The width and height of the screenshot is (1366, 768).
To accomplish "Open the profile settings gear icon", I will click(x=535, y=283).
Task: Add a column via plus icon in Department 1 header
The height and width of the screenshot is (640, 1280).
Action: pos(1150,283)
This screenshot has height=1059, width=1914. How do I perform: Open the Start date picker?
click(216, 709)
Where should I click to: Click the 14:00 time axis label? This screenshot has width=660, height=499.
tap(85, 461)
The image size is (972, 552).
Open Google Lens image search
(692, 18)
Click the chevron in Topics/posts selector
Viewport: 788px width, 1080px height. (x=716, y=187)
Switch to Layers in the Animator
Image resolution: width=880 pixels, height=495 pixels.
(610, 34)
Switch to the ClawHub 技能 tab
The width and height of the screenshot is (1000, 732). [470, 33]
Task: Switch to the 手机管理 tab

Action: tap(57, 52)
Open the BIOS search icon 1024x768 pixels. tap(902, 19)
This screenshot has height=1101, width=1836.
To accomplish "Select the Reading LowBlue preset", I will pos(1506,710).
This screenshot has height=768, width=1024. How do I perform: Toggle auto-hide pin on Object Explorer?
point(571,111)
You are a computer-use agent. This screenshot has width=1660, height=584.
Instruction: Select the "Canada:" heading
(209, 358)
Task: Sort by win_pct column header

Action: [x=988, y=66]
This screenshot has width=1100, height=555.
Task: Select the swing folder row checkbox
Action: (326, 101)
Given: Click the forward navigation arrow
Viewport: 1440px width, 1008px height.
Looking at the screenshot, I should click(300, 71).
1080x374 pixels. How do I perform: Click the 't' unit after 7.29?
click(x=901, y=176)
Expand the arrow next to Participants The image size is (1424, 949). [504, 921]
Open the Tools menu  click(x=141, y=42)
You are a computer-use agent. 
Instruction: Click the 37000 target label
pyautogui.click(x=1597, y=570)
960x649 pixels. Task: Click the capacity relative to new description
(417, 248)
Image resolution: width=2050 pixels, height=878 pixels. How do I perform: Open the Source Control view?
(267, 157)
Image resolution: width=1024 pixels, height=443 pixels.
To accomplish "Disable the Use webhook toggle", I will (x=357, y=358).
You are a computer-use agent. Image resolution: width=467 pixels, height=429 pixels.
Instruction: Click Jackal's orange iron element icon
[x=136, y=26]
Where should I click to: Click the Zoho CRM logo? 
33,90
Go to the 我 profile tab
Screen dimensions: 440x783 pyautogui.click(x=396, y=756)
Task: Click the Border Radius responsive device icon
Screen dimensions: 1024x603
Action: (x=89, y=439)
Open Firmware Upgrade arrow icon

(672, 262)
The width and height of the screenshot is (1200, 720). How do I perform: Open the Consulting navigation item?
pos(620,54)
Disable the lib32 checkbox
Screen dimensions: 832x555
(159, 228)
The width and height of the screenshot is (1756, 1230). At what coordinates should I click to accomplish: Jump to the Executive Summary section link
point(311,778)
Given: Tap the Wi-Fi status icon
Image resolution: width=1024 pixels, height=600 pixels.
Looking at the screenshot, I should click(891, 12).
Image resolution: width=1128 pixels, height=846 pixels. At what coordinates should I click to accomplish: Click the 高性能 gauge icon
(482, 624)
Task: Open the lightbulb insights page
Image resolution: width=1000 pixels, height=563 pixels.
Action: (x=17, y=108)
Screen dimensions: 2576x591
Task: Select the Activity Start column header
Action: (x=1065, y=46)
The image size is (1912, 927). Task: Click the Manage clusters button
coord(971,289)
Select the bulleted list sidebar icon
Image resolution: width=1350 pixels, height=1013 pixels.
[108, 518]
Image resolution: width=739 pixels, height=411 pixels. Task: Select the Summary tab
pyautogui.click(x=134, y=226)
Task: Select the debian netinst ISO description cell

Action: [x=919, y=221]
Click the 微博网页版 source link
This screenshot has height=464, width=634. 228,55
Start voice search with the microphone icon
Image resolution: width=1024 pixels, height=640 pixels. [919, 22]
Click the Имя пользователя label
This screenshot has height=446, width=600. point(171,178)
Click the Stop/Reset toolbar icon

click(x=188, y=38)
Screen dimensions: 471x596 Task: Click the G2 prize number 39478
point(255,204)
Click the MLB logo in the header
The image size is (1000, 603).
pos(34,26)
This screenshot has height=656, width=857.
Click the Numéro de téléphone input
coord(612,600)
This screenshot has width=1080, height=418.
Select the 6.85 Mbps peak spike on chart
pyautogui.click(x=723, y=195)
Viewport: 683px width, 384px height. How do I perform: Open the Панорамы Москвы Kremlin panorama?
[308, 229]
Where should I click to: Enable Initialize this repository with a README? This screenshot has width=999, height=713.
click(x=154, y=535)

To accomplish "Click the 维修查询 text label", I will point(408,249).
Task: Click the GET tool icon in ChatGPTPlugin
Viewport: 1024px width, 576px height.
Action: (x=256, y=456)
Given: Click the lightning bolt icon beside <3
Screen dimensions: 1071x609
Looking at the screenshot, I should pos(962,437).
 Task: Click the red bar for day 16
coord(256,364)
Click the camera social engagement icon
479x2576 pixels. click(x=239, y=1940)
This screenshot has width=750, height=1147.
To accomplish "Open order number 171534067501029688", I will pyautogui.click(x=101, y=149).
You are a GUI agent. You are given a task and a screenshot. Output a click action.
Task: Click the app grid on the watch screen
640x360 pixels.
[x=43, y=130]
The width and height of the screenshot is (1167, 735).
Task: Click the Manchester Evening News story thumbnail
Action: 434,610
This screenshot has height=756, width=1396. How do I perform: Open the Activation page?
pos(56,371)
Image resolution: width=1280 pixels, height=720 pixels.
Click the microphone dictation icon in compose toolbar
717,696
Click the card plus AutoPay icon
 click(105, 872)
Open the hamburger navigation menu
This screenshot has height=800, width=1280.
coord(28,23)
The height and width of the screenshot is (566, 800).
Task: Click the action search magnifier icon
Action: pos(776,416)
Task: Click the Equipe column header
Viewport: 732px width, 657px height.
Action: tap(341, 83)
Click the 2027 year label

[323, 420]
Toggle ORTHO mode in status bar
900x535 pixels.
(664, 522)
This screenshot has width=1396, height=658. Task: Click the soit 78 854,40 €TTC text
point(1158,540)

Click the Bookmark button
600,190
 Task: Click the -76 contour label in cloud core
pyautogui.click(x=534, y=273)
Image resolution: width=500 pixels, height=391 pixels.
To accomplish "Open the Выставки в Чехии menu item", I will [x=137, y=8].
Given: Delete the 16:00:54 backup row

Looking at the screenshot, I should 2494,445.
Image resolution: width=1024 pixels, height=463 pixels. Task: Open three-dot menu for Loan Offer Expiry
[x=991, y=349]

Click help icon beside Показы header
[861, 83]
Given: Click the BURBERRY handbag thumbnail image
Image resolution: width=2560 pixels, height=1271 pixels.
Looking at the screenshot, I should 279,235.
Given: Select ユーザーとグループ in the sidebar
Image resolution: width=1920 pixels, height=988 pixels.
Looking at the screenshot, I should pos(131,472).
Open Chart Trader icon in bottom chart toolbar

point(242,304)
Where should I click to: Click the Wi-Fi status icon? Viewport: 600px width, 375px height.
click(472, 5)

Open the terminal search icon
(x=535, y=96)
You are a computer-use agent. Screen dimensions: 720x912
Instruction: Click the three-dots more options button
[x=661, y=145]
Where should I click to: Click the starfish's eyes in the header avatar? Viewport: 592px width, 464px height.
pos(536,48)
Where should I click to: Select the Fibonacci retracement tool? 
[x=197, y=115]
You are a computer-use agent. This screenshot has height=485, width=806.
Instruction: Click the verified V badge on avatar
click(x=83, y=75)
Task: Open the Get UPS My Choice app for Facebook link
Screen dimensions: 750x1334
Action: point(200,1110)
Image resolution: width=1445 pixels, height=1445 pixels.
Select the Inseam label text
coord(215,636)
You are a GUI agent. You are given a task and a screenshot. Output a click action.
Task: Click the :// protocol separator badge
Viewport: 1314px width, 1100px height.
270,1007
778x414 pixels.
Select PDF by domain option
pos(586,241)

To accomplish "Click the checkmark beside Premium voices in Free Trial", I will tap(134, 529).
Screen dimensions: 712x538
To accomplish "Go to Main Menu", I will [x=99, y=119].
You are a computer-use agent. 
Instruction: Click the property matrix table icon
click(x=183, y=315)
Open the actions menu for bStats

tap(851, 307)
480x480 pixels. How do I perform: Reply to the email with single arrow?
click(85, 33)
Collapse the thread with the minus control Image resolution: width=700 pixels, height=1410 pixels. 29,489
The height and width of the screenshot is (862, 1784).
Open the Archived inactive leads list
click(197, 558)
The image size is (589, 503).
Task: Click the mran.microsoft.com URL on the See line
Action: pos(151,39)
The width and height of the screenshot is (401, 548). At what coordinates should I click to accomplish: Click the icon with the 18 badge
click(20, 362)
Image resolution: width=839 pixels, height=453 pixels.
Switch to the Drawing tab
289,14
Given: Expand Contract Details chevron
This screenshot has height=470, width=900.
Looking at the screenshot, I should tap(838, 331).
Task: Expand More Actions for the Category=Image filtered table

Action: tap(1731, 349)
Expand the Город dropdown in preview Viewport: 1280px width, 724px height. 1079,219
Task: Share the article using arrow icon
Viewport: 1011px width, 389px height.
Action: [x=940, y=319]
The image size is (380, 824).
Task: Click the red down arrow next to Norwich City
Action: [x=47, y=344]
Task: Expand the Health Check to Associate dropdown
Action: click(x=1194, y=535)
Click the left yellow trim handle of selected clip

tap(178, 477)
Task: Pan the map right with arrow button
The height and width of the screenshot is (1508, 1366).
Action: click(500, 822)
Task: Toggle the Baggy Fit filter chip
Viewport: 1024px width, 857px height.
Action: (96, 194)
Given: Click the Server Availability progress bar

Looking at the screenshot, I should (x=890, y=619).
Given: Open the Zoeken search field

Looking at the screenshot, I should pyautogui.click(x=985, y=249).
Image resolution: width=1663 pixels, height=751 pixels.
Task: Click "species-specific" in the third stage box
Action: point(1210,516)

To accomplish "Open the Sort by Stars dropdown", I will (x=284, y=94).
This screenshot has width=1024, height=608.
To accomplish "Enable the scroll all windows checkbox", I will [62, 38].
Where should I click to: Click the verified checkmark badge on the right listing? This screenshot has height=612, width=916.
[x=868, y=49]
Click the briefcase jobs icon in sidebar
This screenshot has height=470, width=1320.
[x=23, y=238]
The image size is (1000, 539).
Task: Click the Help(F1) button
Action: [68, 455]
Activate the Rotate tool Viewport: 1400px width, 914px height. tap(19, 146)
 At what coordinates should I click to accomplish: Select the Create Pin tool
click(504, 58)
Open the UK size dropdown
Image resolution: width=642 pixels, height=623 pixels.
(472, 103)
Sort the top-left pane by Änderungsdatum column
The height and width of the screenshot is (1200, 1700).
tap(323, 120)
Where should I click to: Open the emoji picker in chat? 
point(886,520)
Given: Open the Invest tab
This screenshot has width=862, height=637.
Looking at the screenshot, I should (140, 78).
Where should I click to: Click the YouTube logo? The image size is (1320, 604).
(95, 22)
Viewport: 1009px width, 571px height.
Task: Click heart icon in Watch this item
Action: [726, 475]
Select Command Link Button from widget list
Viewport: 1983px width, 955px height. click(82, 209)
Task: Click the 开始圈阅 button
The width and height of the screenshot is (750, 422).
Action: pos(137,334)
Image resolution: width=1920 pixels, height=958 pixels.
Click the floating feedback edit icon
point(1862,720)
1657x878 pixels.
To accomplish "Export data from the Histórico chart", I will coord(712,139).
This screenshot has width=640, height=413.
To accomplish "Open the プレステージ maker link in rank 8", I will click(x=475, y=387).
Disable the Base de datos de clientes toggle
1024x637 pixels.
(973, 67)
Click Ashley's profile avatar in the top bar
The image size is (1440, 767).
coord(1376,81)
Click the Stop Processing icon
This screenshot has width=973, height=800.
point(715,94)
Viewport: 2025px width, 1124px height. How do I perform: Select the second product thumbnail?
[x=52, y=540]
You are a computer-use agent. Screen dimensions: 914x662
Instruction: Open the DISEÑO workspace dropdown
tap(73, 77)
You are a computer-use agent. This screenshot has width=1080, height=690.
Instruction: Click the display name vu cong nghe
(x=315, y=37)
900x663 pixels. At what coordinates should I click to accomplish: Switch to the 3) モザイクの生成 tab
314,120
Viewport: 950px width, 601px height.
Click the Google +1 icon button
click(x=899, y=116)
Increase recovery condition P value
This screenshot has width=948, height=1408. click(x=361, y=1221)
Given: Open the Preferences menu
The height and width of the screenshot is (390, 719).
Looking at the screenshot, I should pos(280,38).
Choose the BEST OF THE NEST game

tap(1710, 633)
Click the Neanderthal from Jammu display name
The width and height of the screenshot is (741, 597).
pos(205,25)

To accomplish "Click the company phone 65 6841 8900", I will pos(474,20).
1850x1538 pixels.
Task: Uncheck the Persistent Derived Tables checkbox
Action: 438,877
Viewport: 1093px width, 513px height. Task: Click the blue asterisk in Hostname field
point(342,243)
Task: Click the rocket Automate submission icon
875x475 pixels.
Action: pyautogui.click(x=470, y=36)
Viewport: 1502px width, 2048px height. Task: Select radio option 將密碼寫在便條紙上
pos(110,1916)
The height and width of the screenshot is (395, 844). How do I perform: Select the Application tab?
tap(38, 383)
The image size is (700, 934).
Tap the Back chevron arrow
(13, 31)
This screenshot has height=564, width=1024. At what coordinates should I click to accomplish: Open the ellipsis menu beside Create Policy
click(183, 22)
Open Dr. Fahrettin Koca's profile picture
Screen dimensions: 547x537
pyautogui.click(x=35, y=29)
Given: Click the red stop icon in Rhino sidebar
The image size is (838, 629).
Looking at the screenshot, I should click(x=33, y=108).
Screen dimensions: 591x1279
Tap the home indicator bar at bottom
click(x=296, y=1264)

- - -

> _WHAT THIS TASK INVOLVES_
Quote the listing above, but only from the line that shows "778x414 pixels." through the line that shows "Collapse the thread".

> _REPLY_
778x414 pixels.
Select PDF by domain option
pos(586,241)

To accomplish "Click the checkmark beside Premium voices in Free Trial", I will tap(134, 529).
Screen dimensions: 712x538
To accomplish "Go to Main Menu", I will [x=99, y=119].
You are a computer-use agent. 
Instruction: Click the property matrix table icon
click(x=183, y=315)
Open the actions menu for bStats

tap(851, 307)
480x480 pixels. How do I perform: Reply to the email with single arrow?
click(85, 33)
Collapse the thread with the minus control Image resolution: width=700 pixels, height=1410 pixels. 29,489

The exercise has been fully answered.